The technology behind Tesla is far from perfect
Although it’s called Tesla Autopilot, it should really be something like Tesla Semi-Autonomous. The Tesla Autopilot function is designed to allow drivers an increased amount of comfort and safety, but it doesn’t null the responsibilities of operating a vehicle. Tesla Autopilot users are still supposed to keep their hands on the wheel at all times, just like when driving a regular car.

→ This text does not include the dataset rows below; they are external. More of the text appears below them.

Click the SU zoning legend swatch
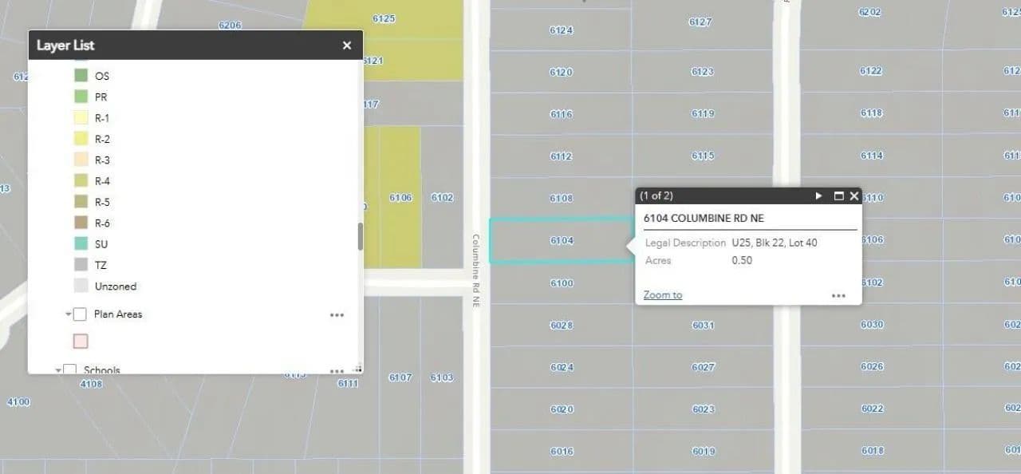[x=81, y=244]
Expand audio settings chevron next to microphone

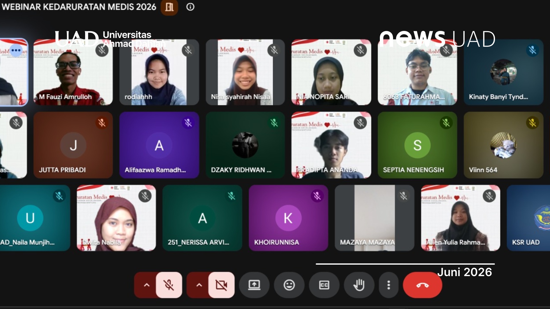tap(146, 285)
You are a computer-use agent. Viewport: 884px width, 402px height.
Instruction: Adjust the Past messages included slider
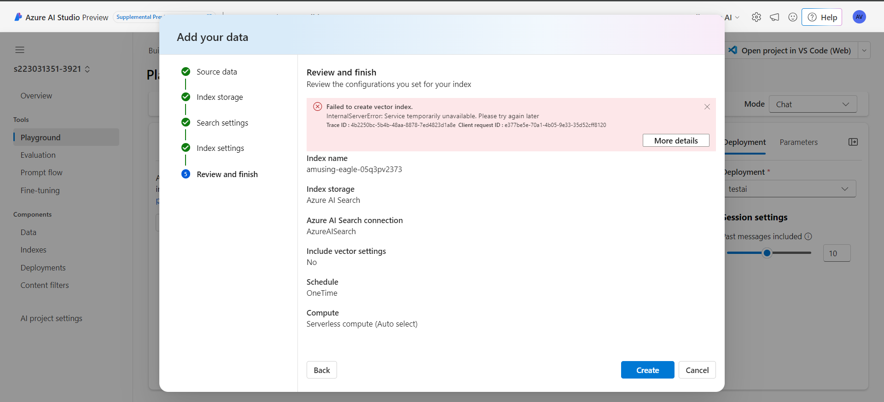tap(767, 253)
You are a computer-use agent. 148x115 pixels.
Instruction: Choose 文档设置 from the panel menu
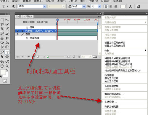110,102
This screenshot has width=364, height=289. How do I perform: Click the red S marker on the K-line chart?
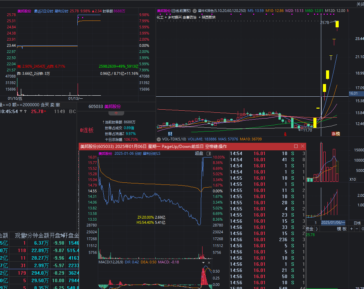click(x=285, y=134)
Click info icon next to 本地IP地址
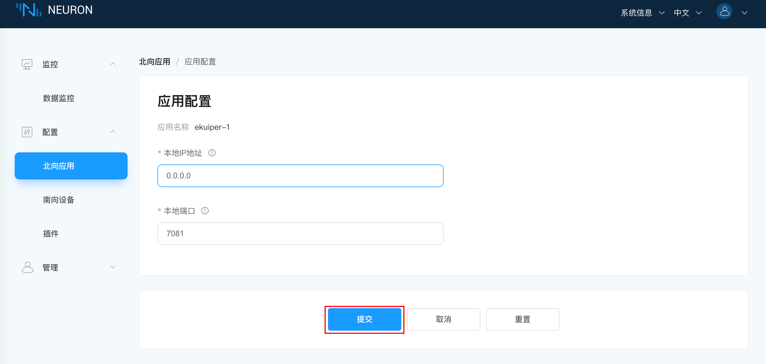 (x=212, y=153)
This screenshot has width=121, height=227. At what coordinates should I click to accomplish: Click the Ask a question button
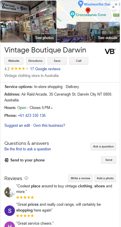(x=103, y=147)
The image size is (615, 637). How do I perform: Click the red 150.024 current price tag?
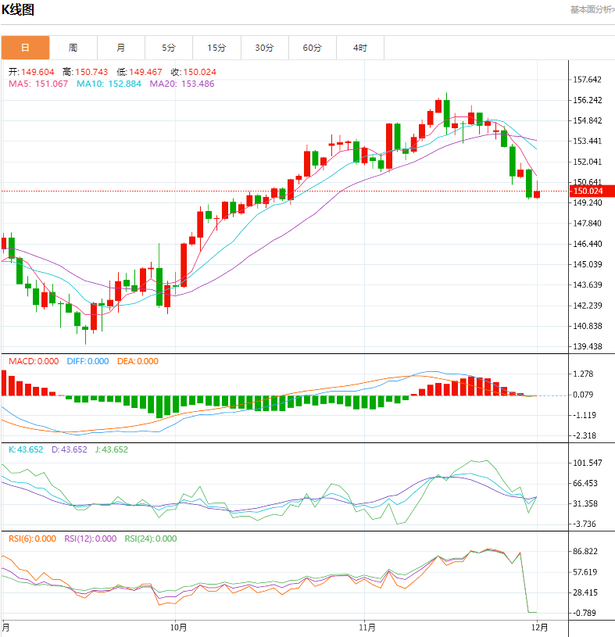(590, 191)
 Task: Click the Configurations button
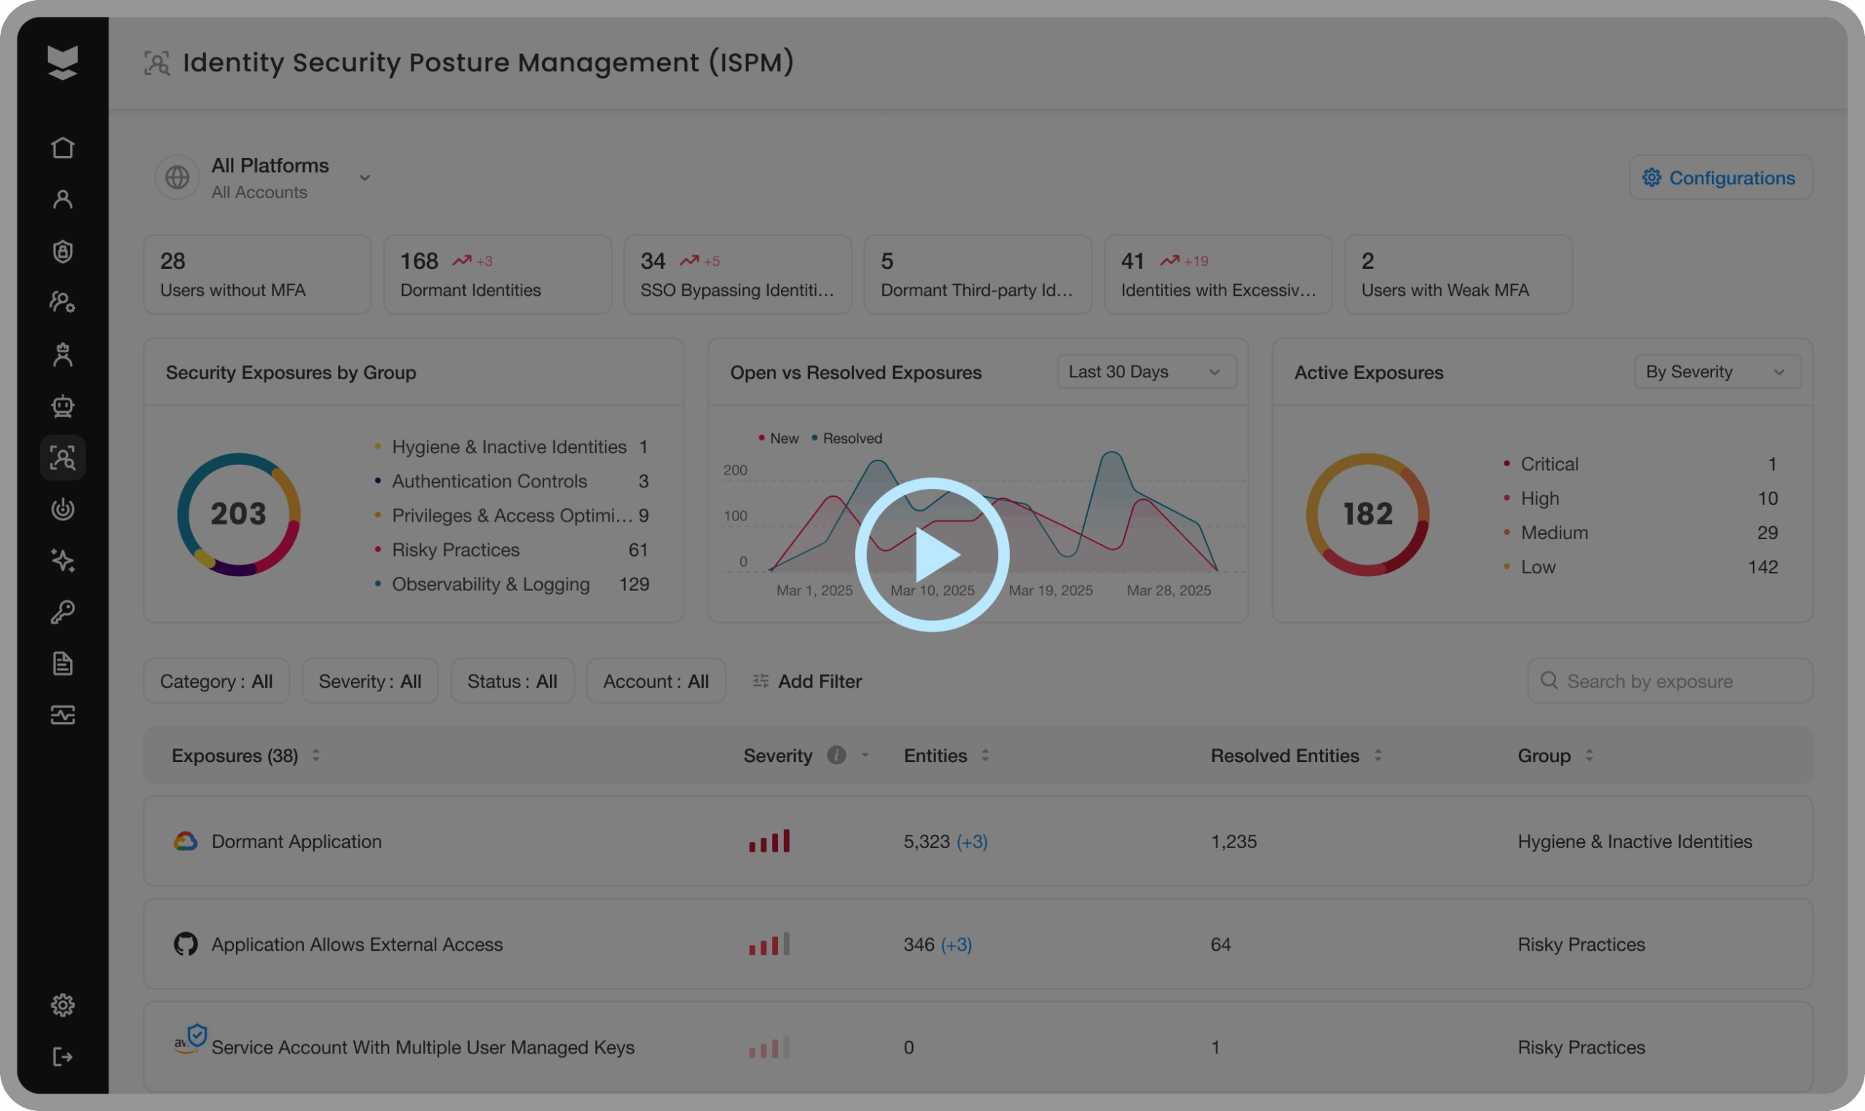click(1720, 177)
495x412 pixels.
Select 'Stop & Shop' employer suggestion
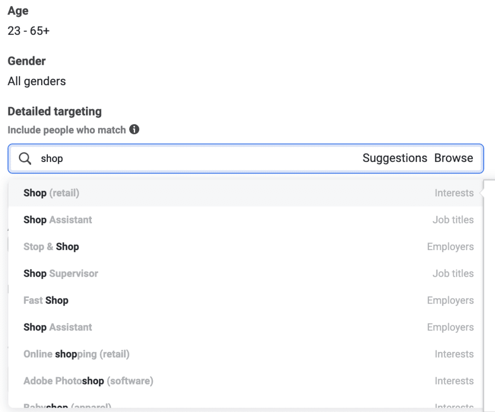51,247
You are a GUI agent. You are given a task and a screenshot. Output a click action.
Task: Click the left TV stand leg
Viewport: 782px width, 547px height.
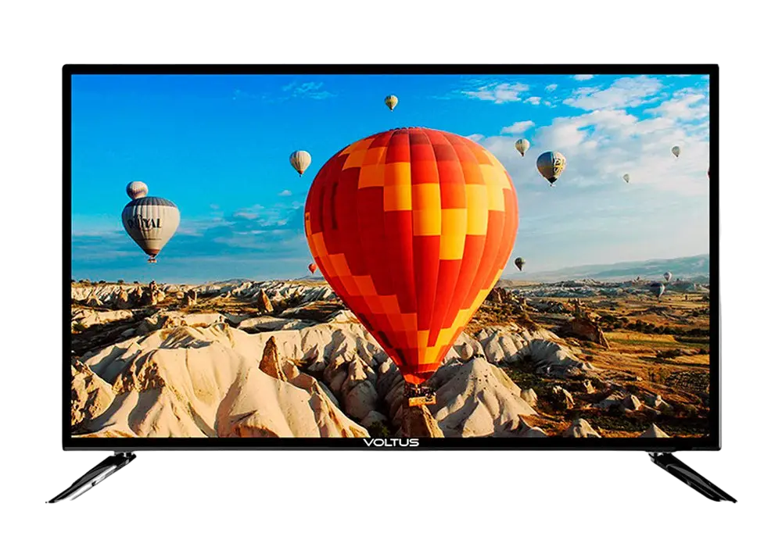click(x=94, y=477)
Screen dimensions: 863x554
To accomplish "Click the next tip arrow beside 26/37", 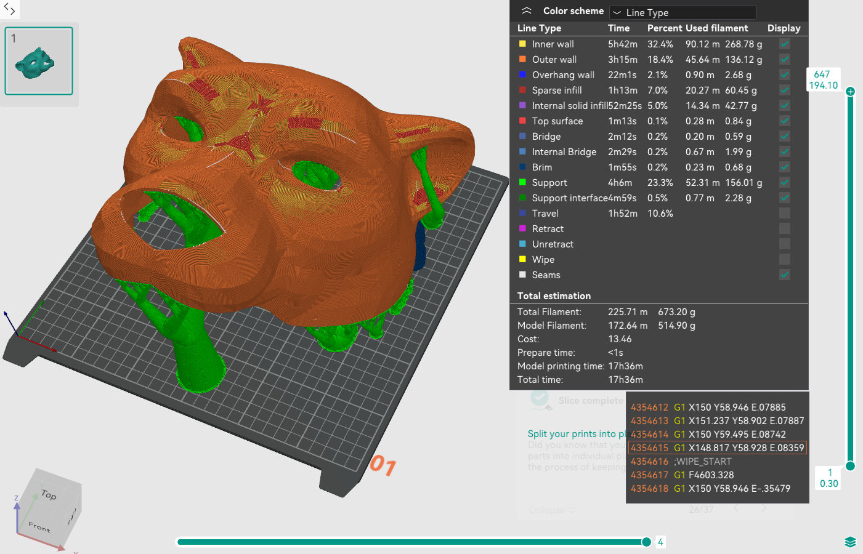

In order for Tesla Autopilot to work, the feature relies on a camera-based system to monitor the road and area around the vehicle. This camera-based system replaces the radar sensors that Tesla used previously. Now Tesla’s Autopilot and Full Self-Driving features rely solely on the camera-based system. This operates on a neural network, which means that each Tesla communicates with the network of Teslas, sharing information that’s designed to improve the effectiveness of all Teslas.
These recurrent accidents beg the question; how effective is Tesla’s camera-based system? And how effective were the radar sensors that came before it?
Tesla Autopilot accidents often involve emergency vehicles
There have been eleven accidents to date involving Tesla’s Autopilot function and emergency vehicles. In some of the accidents, the Teslas have crashed directly into emergency vehicles. Many of them were already in the midst of dealing with another accident or incident.
Slate talked to Raj Rajkumar from Carnegie Mellon. He’s ann electrical and computer engineering professor who specializes in self-driving cars. He explained that these accidents might be happening because the emergency vehicles that the Teslas are crashing into are stationary.
When Tesla was operating with radar sensors, those sensors sent out electromagnetic waves, which hit any objects around them and then come back. The Doppler effect means that the frequency of these waves changes based on the way the objects around the Tesla are moving. If they’re stationary, they’re not as easy to detect. Additionally, the Tesla is getting input from other stationary objects like buildings and the road, and this can be confusing to the Tesla.
Rajkumar notes that newer generations of radar do a better job at distinguishing between something like the road and a stopped ambulance.
The camera-based system has its own problems
Tesla’s new camera-based system isn’t necessarily better than the radar system before it. That neural network mentioned before has some serious limitations, especially early on in its adaptation. The camera-based system works by interpreting the pixels of objects around them. The neural network is learning what all of these pixels mean; it’s learning patterns. When the Tesla encounters something it isn’t familiar with, it doesn’t register that as an object to beware of.
Rajkumar uses the example of a fatal accident in Florida involving Autopilot. Because the truck was perpendicular to the Tesla, rather than facing the same direction as the Tesla, the Tesla didn’t recognize this. It determined that there was no object and struck the truck.
Rajkumar says that when this camera-based system is encountering emergency vehicles with their lights flashing, it doesn’t register this as something it’s seen before, and it determines that there is no object there. And obviously it’s then striking those vehicles.
Tesla Autopilot accidents are obviously concerning, and the fact that they’re crashing into emergency vehicles is an added problem. The NHTSA makes it clear that Tesla’s Autopilot function is not autonomous. It is important that Tesla operators maintain control of their vehicles at all times. Hopefully the NHTSA’s investigation will be swift and the problem will be easy to resolve. Ideally no one else will be injured or killed before it gets resolved.